J’ai un peu hésité à vous raconter cette histoire navrante, pensant d’abord que le récit de la veulerie et de la médiocrité n’avait pas sa place sur les pages de Maître Chronique. Et puis, non, c’était décidément trop idiot de taire les comportements les plus bas. Alors j’ai choisi d’en parler ici.

« Quand les cons voleront à midi, il fera nuit. » (Michel Audiard)

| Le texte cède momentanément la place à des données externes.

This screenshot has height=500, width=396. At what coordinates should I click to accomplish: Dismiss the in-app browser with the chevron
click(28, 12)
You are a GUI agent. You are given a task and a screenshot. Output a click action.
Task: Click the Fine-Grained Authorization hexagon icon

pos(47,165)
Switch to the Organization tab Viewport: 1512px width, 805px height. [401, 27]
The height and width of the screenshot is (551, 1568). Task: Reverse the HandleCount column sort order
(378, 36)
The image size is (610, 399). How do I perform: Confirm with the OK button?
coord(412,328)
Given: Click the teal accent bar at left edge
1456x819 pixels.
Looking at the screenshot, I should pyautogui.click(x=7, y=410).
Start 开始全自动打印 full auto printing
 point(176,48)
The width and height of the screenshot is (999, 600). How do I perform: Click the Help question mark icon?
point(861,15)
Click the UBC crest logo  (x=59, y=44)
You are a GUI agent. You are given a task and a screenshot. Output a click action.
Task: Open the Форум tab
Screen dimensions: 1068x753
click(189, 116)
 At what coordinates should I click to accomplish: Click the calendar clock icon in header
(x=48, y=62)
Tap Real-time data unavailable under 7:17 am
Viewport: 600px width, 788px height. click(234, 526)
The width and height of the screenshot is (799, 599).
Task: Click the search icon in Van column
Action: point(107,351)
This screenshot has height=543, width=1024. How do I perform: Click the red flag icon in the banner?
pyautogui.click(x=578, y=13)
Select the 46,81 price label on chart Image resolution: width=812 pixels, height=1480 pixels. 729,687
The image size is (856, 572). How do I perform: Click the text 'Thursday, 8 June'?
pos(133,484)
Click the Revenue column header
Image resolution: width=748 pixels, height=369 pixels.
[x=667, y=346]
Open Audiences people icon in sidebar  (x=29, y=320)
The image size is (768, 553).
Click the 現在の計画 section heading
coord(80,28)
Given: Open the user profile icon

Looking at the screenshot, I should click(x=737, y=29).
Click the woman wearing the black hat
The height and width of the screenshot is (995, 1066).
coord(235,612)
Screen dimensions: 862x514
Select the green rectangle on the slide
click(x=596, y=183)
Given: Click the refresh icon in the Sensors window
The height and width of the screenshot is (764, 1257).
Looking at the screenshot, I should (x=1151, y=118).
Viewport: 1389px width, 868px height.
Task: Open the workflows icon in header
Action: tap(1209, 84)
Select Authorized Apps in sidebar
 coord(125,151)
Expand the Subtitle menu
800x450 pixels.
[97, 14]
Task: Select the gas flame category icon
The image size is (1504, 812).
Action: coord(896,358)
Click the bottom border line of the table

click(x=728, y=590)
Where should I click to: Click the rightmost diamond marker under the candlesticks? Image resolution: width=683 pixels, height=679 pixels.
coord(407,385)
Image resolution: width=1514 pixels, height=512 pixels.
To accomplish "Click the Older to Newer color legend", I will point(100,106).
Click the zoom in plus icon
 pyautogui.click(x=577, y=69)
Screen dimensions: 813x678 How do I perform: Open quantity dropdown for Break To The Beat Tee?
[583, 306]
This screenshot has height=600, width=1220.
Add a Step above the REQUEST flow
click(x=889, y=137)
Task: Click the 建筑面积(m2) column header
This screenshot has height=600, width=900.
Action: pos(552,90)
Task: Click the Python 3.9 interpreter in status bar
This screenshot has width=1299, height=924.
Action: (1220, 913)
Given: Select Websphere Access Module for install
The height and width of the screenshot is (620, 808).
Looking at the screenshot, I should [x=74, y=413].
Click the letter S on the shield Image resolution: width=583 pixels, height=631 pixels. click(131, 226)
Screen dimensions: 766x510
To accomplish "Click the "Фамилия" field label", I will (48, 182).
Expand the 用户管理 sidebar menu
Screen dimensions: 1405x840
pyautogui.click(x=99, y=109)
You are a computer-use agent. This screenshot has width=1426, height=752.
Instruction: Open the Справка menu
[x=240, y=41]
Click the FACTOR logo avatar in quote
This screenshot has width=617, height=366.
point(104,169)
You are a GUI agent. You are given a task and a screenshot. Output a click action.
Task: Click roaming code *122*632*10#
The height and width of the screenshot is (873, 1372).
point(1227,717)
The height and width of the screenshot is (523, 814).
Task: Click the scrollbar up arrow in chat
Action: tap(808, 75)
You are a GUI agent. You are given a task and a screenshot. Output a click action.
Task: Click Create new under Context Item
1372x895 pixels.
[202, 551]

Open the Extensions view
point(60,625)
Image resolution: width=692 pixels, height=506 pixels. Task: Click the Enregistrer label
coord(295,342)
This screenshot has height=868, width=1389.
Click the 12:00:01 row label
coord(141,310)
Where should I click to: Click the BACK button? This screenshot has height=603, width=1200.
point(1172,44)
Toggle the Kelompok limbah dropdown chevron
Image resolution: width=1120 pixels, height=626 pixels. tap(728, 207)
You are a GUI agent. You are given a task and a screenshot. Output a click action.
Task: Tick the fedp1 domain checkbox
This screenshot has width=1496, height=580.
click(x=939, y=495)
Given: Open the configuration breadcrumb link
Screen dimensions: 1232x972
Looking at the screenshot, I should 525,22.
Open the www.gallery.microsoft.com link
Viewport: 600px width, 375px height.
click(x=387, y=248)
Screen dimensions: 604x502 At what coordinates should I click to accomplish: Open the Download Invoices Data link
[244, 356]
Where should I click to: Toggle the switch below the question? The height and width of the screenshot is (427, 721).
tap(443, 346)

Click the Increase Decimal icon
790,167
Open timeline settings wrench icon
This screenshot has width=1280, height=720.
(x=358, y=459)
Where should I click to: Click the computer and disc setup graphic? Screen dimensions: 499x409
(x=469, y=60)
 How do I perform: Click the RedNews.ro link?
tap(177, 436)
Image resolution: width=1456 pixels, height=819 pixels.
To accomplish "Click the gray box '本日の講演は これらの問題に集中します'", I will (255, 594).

Imaginez quelle put être avant-hier soir la réaction de ma sœur de retour chez elle, après les obsèques de notre mère et une journée chargée en pleurs et tristesse, malgré le plaisir des retrouvailles avec des êtres chers qu’on ne voit, malheureusement, que trop rarement et bien souvent en ces pénibles circonstances. Après aussi un voyage en voiture de plusieurs heures vers la région parisienne, dont on imagine aisément qu’il ne baigna pas dans une ambiance particulièrement légère ni joyeuse. Ouvrant sa boîte aux lettres, elle découvrit une enveloppe matelassée, expédiée par je ne sais plus quel sinistre personnage – neveu, beau-frère, cousin, après tout quelle importance – sorte d’exécuteur des basses œuvres de la propriétaire de la défunte. Une lettre qui avait été postée, semble-t-il, au plus tard le vendredi 25 mai à 15 heures, le cachet de la Poste faisant, comme on dit, foi. Ce courrier, adressé sans le moindre mot qui aurait pu témoigner du minimum de compassion pour la famille endeuillée, n’était rien d’autre qu’un décompte de charges à régler sans attendre pour l’année 2006, selon un calcul qui, depuis des décennies d’ailleurs, était loin d’être au désavantage des propriétaires, trop heureux d’avoir trouvé depuis plus de trente ans des locataires payant rubis sur l’ongle loyers et taxes diverses, sans jamais s’élever vraiment contre une pratique qu’ils auraient pu légitimement contester s’ils avaient été animés d’un esprit un tant soit peu procédurier. Mais ceci est une autre histoire… mes parents étaient pacifiques avant tout, tous ceux qui les ont bien connus pourront vous le confirmer.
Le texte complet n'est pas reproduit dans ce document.